« La Merveille » du Mont-Saint-Michel

Le Mont-Saint-Michel, d'après une iconographie du XIXe siècle.
Le Mont-Saint-Michel, d’après une iconographie du XIXe siècle.

Parce que l’archange saint Michel le lui avait commandé lors d’une apparition, saint Aubert, évêque d’Avranches, fit construire, en 708, un petit oratoire sur un petit rocher granitique, situé à 5 kilomètres environs de la côte, au fond de la baie de Cancale. Dès 966, sous l’impulsion de Richard Ier de Normandie, l’oratoire devait laisser la place à une abbaye bénédictine, Notre-Dame-sous-Terre, à laquelle devait s’ajouter, aux XIe-XIIe siècles, une église romane dont subsiste encore la nef.

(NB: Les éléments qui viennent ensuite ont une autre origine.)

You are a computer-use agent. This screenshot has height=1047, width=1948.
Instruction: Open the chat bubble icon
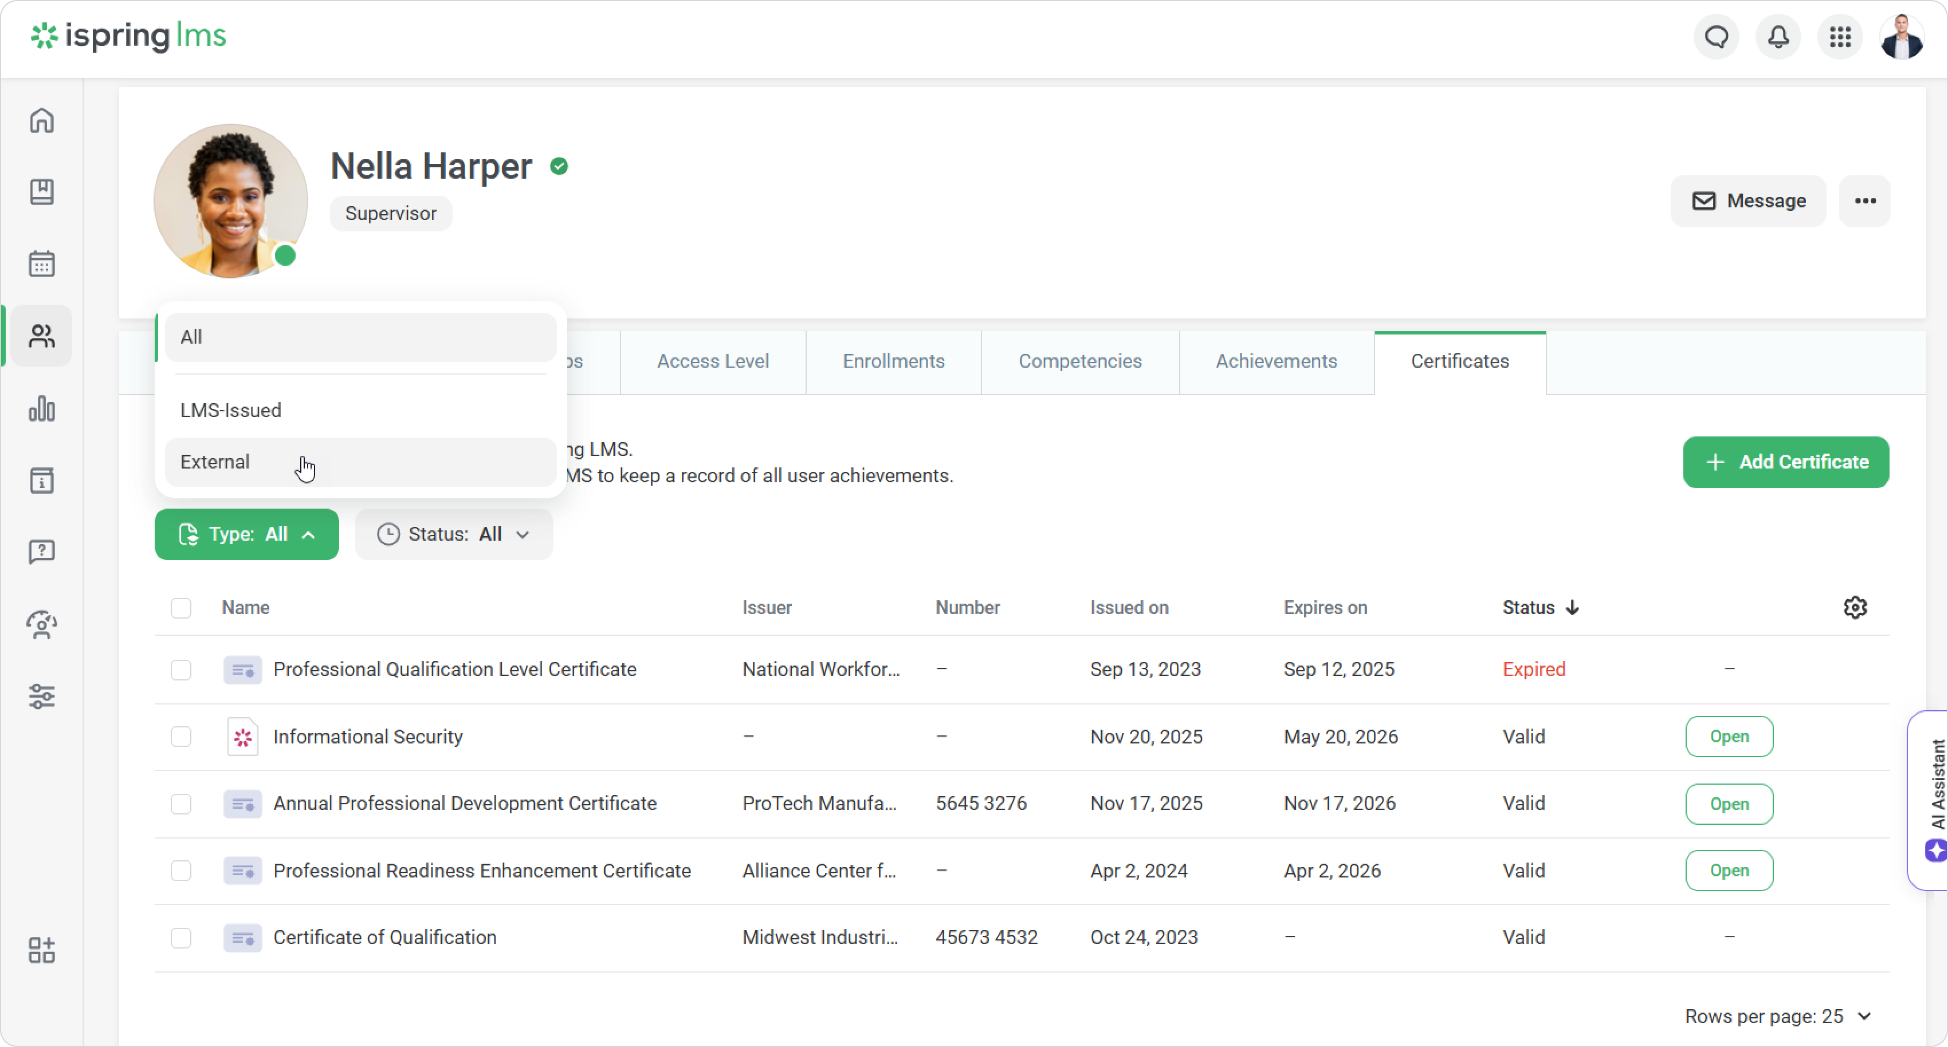[x=1716, y=37]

Mais ces constructions, déjà étonnantes, n’étaient rien par rapport à l’abbaye gothique, entreprise avec l’aide financière de Philippe Auguste et de saint Louis, et qui acquit rapidement le surnom de la Merveille. Centre religieux important –c’ était un lieu de pèlerinage très fréquenté au Moyen Âge- mais aussi place forte essentielle, notamment contre les Anglais, le Mont-Saint-Michel se verra également doté de différents bâtiments abbatiaux et de remparts (XIIIe-XVe siècles), qui allaient lui permettre de résister victorieusement aux attaques anglaises durant les trente dernières années de la guerre de Cent Ans. Les épisodes militaires qui ont jalonné son histoire n’ont, heureusement, pas endommagé la Merveille qui est, sans conteste, une des gloires de l’architecture médiévale, comptant parmi les plus beaux trésors de France.